» **Consigne A**
Répondez à ces questions à partir de l'extrait :
(i) Selon bernarddominik, que faudrait-il interdire lorsqu'aucune filière de recyclage n'existe pour un produit ?
(ii) D'après tatchou92, combien de fois et à quelle température les masques chirurgicaux peuvent-ils être lavés ?
(iii) Quel est aujourd'hui le prix d'une boîte de masques dans le calcul de tatchou92 ?
» **Consigne B**
Reproduisez le passage de l'extrait allant de « Voilà effectivement le » jusqu'à « plus de 60°. » inclus.

» **Extrait source**

  2. bernarddominik 11/11/2020 / 17h29

    Toute mise sur le marché d’un produit devrait obligatoirement s’accompagner de la filière de recyclage. Avec interdiction de vente si aucune filière n’existe. D’autre part tout emballage tout produit de synthèse devrait avoir un code clair indiquant le dépôt pour le tri, par exemple une lettre, lettre figurant sur le container de recyclage. Mais simple n’est pas français, on est un pays d’exceptions, de règles permettant de ne pas respecter les règles, d’exemptions permettant de ne pas être soumis aux règles communes.

  3. tatchou92 11/11/2020 / 18h39

    Voilà effectivement le problème de recyclage à régler…
    On nous dit maintenant que les masques chirurgicaux peuvent être lavés une dizaine de fois à plus de 60°.
    Pourquoi ne pas l’avoir signalé plus tôt ? Il y en aurait peut être moins à terre, partout, y compris dans les allées de cimetière… Il ne faut pas les porter plus de 4 heures consécutives…
    Alors celles et ceux qui quittent leur domicile vers 7 heures pour aller au boulot, à l’école, qui prennent les transports en commun, qui déjeunent au resto d’entreprise ou de l’établissement scolaire ou universitaire, qui regagnent leur domicile vers 19 ou 20 heures, c’est un minimum de 3 voire 4 par jour…
    Certes, leur prix a baissé, il y a aussi les masques tissus, mais c’est aussi un investissement… J’ai fait le calcul pur mes enfants : minimum de 15 masques par jour, boites de 50, soit 6 à 7 boites par mois, à raison de 15€ la boite aujourd’hui, 45 au début.. soit une dépense de 100€. Bien évidemment, les masques en tissu, doivent aussi être changés dans la journée, au même rythme, donc il en faut une provision d’au moins 20 par personne, si on respecte les règles sanitaires, et celles du lavage en machine. Je doute fort que cela soit respecté, vu les incivilités par ailleurs.

Données recueillies:
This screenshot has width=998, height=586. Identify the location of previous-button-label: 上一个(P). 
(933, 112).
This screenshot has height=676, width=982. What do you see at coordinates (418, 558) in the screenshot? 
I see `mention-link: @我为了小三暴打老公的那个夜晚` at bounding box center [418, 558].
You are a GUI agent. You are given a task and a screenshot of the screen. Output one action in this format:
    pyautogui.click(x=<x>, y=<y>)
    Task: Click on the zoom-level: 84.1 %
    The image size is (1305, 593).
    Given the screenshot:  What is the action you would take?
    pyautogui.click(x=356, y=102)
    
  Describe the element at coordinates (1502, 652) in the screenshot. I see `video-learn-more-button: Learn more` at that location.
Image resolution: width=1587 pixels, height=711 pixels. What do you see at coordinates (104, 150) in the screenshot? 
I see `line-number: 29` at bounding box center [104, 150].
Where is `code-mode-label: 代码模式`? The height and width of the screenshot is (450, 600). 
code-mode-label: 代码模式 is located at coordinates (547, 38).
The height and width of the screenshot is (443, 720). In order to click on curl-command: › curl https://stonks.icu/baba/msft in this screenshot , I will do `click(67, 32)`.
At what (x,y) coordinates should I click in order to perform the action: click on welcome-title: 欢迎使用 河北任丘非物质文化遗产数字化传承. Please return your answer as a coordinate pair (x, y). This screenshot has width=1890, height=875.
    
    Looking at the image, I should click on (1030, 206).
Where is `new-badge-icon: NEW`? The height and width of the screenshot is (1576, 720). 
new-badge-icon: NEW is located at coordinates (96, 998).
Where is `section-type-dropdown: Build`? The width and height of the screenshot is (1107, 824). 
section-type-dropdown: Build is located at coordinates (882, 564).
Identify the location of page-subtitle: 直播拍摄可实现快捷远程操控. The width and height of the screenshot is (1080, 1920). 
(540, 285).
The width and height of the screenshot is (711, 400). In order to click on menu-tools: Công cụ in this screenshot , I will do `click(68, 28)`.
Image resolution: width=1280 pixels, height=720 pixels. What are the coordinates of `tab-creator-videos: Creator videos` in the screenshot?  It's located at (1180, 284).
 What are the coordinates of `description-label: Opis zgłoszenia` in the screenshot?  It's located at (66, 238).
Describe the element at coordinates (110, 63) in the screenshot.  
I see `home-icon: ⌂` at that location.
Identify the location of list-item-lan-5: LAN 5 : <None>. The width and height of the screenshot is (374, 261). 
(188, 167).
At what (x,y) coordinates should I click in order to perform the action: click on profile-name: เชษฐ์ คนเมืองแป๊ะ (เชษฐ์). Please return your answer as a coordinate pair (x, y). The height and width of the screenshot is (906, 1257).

» **Résultat A**
(i) La vente du produit.
(ii) Une dizaine de fois, à plus de 60°.
(iii) 15 € la boîte.

» **Résultat B**
Voilà effectivement le problème de recyclage à régler…
    On nous dit maintenant que les masques chirurgicaux peuvent être lavés une dizaine de fois à plus de 60°.